- Selected extract

3.1.2. Advantages of Aqueous Humor for Raman Spectroscopy Detection Versus Other Human Tissue
The AH offers numerous advantages as a substrate for glucose detection via Raman spectroscopy, in comparison to other biological tissues such as skin or blood. Firstly, the glucose concentration in AH closely correlates with blood sugar levels, as outlined in the above section, with only a minor delay, thereby serving as a significant indicator of systemic glucose levels. Secondly, the primary constituent of AH is water, exhibiting relatively high optical transparency within the near-infrared spectrum, which is frequently utilized in biological Raman spectroscopy to minimize autofluorescence and tissue injury. This transparency facilitates the efficient excitation of glucose molecules, and the collection of Raman scattered light, with minimal interference from the surrounding medium. Thirdly, AH has a relatively straightforward biochemical composition in comparison to blood or interstitial fluid, with fewer additional organic substances present that could demonstrate Raman scattering and potentially disrupt the detection and quantification of glucose. The Raman characteristic peaks of lactate, ascorbate, and urea in AH are generally distinguishable from those of glucose. This distinction facilitates the accurate calibration and measurement of glucose concentration without significant spectral interference. Additionally, the anterior chamber of the eye allows for non-invasive optical examination through the cornea, thereby bolstering its appropriateness for Raman spectroscopy-based glucose monitoring.
However, the challenge of background fluorescence in vivo Raman spectroscopy can be quite annoying background noise, and it can be effectively managed using various strategies [
47]. Instrumental approaches like Shifted-Excitation Raman Difference Spectroscopy (SERDS) [
48,
49] and time-gated Raman spectroscopy physically separate the Raman signal from fluorescence [
50,
51]. Also, using near-infrared (NIR) excitation can further minimize its generation. Post-acquisition, computational methods such as polynomial fitting, derivative spectroscopy, and other advanced algorithms are employed to mathematically subtract the residual background. These combined techniques significantly improve the quality and reliability of in vivo Raman data, overcoming a primary limitation of the technology.

- Assignment
Resume the passage on using the eye's aqueous humor for Raman glucose detection, writing on from its last sentence. The entries play no part in this.

- Material provided
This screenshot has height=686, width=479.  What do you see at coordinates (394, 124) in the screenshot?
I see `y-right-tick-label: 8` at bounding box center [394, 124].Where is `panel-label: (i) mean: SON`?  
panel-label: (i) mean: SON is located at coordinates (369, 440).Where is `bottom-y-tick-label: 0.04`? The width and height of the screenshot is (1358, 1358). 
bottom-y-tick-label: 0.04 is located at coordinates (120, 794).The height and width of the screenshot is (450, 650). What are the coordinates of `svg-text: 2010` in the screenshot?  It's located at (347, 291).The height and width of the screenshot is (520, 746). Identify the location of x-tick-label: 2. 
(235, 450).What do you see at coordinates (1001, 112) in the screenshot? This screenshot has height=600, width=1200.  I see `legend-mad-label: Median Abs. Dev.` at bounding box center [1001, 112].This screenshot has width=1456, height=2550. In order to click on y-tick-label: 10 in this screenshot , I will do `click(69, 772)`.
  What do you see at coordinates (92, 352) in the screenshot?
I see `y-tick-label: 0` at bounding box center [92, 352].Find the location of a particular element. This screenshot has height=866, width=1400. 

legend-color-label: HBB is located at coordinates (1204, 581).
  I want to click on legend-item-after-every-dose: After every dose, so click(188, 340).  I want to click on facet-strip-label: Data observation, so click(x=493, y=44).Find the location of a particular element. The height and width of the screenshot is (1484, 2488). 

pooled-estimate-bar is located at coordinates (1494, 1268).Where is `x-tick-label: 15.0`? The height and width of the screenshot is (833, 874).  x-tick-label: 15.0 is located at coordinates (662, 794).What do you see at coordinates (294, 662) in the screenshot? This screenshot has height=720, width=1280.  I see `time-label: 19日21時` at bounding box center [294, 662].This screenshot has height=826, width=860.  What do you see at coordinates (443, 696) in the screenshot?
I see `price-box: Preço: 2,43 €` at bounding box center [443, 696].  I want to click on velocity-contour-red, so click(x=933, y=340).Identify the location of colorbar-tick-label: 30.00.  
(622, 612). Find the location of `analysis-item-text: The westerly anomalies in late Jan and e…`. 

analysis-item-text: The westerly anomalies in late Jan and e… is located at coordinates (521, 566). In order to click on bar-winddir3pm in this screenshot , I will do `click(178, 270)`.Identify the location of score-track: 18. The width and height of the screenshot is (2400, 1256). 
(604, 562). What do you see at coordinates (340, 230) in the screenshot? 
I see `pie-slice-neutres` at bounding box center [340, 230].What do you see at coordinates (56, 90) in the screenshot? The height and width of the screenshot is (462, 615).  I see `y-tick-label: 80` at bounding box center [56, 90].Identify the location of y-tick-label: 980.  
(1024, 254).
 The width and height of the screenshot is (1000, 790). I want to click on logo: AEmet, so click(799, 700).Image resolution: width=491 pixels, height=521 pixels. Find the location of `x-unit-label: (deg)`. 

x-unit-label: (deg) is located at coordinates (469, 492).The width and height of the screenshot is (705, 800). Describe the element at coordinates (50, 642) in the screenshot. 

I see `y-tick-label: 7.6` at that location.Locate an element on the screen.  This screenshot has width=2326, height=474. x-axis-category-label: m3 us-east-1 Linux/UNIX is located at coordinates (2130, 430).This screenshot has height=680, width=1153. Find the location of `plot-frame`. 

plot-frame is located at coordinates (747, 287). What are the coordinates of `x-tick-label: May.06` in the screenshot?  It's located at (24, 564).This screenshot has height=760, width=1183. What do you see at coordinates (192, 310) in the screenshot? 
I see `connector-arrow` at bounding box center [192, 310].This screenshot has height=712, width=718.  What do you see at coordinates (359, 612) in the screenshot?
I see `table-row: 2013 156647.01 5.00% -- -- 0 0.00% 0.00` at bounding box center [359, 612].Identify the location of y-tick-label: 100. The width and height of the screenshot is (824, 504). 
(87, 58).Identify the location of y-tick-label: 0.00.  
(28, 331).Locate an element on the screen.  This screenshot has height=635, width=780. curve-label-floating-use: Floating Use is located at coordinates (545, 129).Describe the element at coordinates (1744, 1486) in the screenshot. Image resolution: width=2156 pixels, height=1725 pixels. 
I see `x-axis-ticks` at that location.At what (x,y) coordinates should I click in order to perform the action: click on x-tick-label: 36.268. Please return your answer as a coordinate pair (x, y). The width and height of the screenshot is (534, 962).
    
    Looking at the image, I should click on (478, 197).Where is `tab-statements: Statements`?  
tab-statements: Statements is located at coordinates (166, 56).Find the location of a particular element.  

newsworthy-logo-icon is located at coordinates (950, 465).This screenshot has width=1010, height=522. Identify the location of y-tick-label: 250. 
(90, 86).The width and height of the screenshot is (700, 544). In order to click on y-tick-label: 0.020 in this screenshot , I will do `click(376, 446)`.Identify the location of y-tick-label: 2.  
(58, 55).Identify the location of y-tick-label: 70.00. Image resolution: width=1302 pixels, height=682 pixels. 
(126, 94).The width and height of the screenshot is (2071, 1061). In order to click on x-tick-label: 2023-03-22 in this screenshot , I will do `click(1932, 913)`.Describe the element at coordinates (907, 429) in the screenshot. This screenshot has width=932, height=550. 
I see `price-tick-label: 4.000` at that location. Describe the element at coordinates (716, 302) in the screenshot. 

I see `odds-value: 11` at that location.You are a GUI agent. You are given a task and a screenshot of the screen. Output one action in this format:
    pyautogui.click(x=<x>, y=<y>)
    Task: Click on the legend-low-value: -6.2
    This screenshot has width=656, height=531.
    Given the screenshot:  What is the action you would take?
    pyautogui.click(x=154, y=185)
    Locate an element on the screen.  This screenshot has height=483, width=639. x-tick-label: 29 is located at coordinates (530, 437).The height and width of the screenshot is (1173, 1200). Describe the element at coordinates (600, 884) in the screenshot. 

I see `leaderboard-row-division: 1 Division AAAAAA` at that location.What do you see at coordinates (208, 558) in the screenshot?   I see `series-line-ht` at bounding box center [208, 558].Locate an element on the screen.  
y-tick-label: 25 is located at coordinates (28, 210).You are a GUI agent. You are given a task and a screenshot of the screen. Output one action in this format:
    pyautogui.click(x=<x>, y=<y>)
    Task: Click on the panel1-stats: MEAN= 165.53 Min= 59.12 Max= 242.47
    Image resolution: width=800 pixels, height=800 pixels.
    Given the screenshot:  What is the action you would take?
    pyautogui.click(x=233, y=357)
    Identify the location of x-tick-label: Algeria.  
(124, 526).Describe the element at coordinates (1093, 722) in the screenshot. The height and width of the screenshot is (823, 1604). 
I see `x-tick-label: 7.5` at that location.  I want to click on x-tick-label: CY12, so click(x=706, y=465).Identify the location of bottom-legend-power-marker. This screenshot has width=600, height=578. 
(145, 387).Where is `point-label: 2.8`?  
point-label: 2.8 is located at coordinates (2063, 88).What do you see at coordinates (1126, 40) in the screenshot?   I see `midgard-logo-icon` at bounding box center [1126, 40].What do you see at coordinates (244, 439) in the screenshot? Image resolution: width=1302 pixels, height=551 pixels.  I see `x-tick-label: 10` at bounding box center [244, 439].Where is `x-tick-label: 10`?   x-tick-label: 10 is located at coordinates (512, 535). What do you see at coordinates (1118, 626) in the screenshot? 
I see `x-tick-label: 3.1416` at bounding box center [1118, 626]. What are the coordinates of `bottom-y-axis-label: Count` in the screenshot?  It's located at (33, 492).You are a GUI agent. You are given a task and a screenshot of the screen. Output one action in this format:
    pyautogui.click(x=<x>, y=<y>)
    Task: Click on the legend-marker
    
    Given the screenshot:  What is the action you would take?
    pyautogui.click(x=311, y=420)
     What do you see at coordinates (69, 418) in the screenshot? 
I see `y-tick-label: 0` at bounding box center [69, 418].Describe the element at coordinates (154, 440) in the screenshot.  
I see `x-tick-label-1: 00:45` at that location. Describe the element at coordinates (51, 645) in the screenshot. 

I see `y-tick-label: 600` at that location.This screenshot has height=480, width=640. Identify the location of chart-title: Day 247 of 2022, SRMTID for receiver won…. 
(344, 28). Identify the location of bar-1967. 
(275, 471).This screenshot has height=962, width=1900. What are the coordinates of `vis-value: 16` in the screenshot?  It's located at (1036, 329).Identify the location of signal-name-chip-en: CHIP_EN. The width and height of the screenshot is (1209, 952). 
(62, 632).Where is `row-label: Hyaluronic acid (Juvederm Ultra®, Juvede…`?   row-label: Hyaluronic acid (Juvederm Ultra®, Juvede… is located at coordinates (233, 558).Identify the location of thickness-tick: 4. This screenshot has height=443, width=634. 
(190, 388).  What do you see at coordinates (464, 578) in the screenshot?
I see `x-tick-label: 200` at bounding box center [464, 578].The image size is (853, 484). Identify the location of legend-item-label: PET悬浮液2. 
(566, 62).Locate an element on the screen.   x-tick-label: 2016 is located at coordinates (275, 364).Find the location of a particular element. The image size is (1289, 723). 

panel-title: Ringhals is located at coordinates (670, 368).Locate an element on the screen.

- Exercise output
3.1.3. Review of the Literature on and Raman Spectroscopy for Aqueous Humor Glucose Detection
Raman spectroscopy’s potential for non-invasive glucose monitoring in AH has garnered significant research attention.
In 1994, initial research established the viability of utilizing Raman spectroscopy to identify and distinguish glucose and lactate in AH [
52]. The application of Raman spectroscopy to this particular biological fluid represented a novel innovation, underscoring its promise for metabolic analysis. The study was constrained by contemporary technology, featuring prolonged acquisition times and the requirement for high laser power, rendering it unsuitable for in vivo applications.
Pelletier et al.’s innovation was the use of artificial aqueous humor (AAH) solutions for partial least squares (PLS) model calibration, aiming to create a more robust and reproducible method [
53]. The study utilized a high laser energy level (approximately 15 J) for calibration spectra to achieve good signal-to-noise ratios. The researchers also examined the impact of reducing laser energy for collecting human AH spectra on glucose prediction. While acknowledging that challenges remained before this method could be applied in vivo, the study’s findings supported the feasibility of using a calibration model based on high signal-to-noise spectra to successfully predict appropriately gathered low-laser-power spectra for Raman spectroscopic determination of glucose in human eyes.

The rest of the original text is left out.